### WHAT YOU WILL DO:
In the entries below, find the line with "Open Maxine Young's" and the line with "Click the blue"; give again those lines and every line between them, exactly.

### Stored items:
# # # #

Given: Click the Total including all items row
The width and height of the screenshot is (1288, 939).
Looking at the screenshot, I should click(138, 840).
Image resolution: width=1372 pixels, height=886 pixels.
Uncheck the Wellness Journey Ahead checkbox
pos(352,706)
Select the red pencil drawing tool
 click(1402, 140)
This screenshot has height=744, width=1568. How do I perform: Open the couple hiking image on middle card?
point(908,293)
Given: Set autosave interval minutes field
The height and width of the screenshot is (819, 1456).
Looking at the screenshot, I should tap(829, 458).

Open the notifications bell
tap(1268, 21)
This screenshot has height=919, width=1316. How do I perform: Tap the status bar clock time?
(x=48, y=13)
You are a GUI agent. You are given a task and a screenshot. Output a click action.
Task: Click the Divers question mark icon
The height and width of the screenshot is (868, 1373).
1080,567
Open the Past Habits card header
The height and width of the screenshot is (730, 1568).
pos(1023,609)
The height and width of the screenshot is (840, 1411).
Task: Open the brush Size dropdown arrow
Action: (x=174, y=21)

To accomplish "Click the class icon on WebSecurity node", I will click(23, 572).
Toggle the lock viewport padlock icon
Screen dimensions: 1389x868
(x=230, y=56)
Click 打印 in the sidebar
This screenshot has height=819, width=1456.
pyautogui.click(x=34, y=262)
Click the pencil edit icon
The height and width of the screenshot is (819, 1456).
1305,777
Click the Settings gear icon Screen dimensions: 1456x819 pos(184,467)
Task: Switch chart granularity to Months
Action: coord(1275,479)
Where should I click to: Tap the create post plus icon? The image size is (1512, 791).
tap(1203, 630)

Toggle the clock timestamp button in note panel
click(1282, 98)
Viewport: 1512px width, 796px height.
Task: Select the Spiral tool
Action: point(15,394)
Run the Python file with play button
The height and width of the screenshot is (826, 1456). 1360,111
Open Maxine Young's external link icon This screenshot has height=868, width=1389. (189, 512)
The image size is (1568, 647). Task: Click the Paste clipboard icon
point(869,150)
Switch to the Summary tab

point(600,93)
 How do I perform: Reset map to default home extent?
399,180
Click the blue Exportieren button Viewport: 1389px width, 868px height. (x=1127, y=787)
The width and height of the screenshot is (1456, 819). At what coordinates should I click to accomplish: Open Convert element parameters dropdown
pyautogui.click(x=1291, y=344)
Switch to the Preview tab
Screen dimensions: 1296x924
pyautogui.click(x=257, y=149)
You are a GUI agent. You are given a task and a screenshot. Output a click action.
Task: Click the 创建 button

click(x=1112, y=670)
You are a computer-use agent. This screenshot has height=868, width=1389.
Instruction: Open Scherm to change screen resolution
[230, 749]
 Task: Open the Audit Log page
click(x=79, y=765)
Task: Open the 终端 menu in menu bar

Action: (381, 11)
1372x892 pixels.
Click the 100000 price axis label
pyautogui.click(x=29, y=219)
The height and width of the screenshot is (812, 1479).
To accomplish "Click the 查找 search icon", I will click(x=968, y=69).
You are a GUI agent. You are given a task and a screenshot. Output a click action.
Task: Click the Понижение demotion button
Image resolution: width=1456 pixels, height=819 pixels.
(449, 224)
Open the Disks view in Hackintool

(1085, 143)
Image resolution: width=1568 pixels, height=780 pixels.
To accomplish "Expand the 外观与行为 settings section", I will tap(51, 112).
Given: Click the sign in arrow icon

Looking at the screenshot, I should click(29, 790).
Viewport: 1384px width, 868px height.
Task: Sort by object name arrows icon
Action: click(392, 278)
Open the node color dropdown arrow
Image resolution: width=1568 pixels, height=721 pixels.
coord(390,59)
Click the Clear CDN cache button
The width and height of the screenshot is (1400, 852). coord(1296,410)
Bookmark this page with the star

# # # #

### SOLUTION TO THIS TASK:
Open Maxine Young's external link icon This screenshot has height=868, width=1389. (189, 512)
The image size is (1568, 647). Task: Click the Paste clipboard icon
point(869,150)
Switch to the Summary tab

point(600,93)
 How do I perform: Reset map to default home extent?
399,180
Click the blue Exportieren button Viewport: 1389px width, 868px height. (x=1127, y=787)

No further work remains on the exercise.